La quiebra que viene

TENGO la impresión, creo que acertada, de que la mayoría de los ciudadanos españoles aún no son plenamente conscientes de la verdadera gravedad de la situación económica que estamos sufriendo. Los datos, eso sí, están a la vista: aumento del desempleo a un ritmo hasta ahora desconocido; previsión de una tasa de morosidad que podría superar el fatídico 10% en el presente año; déficit público que, en el mejor de los casos, se situará en torno al 8% del PIB a finales de 2009; deuda pública que, según se computen o no las ayudas estatales a la banca, puede cifrarse entre el 50 y el 80% del PIB; riesgo denunciado de que pronto, muy pronto, la Seguridad Social puede entrar en números rojos… Pero, sea por ignorancia o porque casi nadie está dispuesto aceptar la hipótesis de una gran catástrofe, pervive la idea de que todo acabará arreglándose y de que, mientras tanto, el Gobierno será capaz de ir tapando las múltiples vías de agua con unos fondos que, candorosamente, se sueñan ilimitados.

Es, por otra parte, el discurso que se nos vende desde el poder: nada de preocupaciones, si falta allí estará él para rescatar empresas, prorrogar subsidios de paro, garantizar pensiones, negociar nuevas dádivas autonómicas, asegurar la continuidad de las políticas sociales y mantener exactamente las mismas alegrías presupuestarias que en los tiempos de abundancia.

Frente a tanto voluntarismo miope, la teoría económica es implacablemente tozuda: si no conseguimos aumentar la competitividad mediante una fuerte moderación salarial, si, al tiempo, tampoco estamos dispuestos a afrontar un recorte drástico del gasto público, ni, en consecuencia, podemos bajar impuestos para colocarnos al nivel de nuestros competidores, sólo nos queda el recurso a la financiación externa, cada día más cara y menos atractiva para el inversor.

Y es que -bien que me gustaría equivocarme- el riesgo de una quiebra de España hace meses que ha dejado de ser un delirio de pesimistas (antipatriotas los llamaría Zapatero) para convertirse en una posibilidad real.

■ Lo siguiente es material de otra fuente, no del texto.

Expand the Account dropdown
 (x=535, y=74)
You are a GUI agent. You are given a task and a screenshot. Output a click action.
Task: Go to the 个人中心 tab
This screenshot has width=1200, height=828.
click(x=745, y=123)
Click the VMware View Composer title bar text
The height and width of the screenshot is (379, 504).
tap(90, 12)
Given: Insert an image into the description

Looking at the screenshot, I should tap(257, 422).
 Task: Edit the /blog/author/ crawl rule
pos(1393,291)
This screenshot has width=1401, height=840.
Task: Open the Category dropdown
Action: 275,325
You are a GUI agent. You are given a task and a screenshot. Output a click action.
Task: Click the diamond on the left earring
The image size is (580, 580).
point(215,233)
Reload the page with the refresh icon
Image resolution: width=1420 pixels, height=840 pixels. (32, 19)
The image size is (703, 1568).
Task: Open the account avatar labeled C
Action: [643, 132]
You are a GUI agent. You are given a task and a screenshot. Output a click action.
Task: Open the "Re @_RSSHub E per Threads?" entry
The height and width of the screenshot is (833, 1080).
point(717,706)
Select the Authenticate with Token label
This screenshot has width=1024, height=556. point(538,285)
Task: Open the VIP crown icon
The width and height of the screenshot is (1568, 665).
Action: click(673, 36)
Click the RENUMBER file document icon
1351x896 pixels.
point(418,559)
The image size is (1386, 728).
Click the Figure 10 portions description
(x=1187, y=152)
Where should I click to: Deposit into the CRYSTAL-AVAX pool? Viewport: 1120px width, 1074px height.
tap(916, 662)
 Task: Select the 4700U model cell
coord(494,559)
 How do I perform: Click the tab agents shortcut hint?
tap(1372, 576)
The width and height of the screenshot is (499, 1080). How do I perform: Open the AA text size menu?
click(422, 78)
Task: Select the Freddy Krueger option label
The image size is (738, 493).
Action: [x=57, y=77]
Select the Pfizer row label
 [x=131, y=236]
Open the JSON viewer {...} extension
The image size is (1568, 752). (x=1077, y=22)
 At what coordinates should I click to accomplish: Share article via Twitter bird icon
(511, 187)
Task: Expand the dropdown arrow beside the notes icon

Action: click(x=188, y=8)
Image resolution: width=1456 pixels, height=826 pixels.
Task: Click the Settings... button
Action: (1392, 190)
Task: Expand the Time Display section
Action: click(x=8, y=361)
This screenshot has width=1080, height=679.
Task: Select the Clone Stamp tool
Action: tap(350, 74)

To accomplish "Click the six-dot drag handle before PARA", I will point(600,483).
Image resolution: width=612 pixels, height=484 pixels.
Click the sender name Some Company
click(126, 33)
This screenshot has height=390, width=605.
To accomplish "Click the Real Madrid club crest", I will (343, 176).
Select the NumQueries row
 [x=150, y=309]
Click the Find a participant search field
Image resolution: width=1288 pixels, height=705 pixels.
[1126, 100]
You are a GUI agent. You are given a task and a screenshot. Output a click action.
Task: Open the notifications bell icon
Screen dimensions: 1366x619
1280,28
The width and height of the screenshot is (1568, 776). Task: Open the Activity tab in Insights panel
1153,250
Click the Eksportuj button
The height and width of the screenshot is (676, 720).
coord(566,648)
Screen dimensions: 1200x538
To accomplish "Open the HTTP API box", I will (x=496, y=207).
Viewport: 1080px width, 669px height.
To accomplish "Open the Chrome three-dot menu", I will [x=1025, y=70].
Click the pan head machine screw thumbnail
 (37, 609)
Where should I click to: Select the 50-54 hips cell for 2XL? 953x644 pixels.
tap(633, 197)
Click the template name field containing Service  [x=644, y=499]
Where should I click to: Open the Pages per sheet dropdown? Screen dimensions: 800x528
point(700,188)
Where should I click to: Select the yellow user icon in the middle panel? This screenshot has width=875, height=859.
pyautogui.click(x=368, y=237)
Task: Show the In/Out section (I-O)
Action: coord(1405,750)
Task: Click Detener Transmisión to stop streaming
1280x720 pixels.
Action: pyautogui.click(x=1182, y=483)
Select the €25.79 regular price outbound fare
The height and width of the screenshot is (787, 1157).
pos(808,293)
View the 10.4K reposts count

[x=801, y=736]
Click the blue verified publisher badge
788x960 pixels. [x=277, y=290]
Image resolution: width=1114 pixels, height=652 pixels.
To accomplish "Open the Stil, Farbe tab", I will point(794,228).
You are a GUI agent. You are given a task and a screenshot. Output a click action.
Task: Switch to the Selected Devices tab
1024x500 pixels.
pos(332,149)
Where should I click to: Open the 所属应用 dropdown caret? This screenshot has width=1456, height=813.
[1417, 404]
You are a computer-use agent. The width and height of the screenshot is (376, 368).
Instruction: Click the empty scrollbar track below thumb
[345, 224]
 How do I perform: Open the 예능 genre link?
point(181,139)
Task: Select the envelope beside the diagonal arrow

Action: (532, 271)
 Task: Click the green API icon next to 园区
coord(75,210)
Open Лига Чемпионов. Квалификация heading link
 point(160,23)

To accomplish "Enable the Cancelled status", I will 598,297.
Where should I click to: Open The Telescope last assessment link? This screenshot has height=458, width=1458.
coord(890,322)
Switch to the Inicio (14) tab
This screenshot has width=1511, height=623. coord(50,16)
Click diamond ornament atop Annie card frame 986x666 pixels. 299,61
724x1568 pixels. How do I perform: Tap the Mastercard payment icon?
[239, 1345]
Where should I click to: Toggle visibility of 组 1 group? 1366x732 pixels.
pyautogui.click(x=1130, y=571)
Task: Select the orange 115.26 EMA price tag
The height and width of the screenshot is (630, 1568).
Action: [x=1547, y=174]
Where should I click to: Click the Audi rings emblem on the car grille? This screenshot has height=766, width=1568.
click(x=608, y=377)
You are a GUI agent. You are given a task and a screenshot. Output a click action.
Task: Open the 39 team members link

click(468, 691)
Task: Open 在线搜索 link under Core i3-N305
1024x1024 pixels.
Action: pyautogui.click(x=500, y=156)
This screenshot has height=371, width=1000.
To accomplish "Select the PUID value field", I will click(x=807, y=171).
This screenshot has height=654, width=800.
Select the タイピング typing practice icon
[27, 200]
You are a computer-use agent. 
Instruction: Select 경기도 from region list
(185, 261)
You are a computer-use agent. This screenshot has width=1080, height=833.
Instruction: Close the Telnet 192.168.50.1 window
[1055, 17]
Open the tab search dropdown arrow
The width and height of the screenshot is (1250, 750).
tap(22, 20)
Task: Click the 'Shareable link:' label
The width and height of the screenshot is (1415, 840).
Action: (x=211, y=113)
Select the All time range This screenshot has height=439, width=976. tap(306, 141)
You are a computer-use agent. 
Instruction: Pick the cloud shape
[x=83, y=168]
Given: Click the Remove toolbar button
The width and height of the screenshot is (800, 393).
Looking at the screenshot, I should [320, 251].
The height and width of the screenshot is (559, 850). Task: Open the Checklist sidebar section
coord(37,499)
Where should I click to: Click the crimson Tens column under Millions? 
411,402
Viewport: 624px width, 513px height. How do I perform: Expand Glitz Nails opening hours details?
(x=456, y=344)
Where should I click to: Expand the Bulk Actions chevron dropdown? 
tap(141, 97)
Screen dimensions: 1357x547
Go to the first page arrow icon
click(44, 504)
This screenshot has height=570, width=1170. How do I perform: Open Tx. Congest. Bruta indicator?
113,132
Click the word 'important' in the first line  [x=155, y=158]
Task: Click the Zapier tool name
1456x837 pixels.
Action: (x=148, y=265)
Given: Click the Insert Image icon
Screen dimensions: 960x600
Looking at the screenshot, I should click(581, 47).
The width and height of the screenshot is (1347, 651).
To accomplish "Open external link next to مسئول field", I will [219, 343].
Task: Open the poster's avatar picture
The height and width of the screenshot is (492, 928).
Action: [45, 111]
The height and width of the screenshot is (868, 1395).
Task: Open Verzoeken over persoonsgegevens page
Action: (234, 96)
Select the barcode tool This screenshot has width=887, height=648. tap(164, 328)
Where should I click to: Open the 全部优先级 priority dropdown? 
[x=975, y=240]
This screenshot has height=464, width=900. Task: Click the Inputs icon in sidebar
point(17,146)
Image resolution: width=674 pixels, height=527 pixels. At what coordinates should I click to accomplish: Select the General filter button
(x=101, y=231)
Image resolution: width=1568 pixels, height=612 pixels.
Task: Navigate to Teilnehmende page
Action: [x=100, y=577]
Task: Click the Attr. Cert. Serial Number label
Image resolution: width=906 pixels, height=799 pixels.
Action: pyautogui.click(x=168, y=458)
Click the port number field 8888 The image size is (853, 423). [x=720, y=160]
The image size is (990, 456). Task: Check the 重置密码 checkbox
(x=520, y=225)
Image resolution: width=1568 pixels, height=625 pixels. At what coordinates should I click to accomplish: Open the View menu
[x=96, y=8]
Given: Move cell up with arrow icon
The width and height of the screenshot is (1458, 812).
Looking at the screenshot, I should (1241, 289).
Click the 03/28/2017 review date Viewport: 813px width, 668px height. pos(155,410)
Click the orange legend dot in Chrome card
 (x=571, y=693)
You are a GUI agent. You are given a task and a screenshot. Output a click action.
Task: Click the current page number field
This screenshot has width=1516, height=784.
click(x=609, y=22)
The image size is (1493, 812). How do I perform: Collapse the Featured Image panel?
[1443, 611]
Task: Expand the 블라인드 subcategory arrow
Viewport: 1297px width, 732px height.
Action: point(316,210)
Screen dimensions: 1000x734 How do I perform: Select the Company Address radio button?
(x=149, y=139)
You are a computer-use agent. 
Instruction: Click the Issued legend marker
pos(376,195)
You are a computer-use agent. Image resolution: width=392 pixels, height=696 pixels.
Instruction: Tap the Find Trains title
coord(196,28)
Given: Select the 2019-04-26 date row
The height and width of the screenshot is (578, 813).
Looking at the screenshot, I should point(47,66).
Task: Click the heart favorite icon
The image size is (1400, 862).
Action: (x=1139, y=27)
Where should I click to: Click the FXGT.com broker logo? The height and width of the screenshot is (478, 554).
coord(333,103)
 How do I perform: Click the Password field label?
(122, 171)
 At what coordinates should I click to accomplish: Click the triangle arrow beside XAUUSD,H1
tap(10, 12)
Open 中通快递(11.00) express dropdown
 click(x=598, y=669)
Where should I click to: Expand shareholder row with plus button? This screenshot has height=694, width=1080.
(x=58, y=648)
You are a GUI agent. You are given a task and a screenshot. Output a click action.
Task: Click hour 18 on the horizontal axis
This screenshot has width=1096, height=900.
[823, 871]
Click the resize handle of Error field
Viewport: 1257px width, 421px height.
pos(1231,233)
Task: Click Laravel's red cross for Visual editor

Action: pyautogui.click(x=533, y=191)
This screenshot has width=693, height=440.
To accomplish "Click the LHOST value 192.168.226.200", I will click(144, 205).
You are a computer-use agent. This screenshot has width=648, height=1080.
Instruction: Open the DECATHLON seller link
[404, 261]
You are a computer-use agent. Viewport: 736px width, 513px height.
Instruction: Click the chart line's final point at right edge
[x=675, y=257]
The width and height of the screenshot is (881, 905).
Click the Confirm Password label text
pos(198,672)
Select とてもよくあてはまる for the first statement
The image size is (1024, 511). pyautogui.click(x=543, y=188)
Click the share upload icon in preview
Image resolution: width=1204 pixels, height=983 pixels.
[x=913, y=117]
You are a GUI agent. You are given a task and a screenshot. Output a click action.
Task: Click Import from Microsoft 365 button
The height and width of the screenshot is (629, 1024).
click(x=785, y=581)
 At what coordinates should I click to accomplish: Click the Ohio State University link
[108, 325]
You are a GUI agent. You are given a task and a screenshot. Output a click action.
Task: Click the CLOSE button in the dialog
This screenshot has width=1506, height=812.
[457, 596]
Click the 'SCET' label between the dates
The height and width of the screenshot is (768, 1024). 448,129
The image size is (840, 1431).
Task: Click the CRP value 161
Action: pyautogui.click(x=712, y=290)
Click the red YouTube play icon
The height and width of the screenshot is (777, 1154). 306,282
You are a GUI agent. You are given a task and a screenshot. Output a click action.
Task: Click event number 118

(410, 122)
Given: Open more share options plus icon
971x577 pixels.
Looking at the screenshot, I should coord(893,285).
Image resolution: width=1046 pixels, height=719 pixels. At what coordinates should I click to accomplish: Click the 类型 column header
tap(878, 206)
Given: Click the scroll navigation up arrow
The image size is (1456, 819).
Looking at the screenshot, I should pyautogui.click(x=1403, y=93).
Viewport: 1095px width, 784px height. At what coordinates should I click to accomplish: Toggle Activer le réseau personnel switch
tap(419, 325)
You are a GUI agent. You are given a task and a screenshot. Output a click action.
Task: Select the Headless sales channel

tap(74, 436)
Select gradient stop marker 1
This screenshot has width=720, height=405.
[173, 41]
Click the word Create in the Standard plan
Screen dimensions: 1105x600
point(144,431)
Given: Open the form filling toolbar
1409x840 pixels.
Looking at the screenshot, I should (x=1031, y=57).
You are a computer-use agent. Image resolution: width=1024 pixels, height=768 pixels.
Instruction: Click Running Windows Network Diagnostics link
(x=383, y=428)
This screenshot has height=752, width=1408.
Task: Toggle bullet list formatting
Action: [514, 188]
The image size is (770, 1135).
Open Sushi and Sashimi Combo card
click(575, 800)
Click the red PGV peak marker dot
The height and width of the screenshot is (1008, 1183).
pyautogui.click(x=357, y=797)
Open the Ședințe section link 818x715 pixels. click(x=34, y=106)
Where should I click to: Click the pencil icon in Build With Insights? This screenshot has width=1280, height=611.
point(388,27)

La dureza de la crisis ha agotado nuestros márgenes de acción y ya no es infrecuente que prestigiosos analistas económicos la den por inevitable. Tanto, que hoy el debate empieza a centrarse no en si ocurrirá, sino en si será la UE la que acudirá al rescate o si nuestros socios -en la línea del famoso e insolidario Plan C- nos abandonarán a la ignominia de tener que pedir ayuda al FMI.

Ni exagero, ni pretendo alarmar. Así están las cosas, así las veo y así las cuento. Con mayor sinceridad y ganas de lucha, por supuesto, que las de cuantos -ellos sabrán por qué y para qué- se conforman con administrarnos la ración diaria de cloroformo, esconder la cabeza bajo el ala de las utopías y encomendarse al dios laico de los extrañísimos milagros.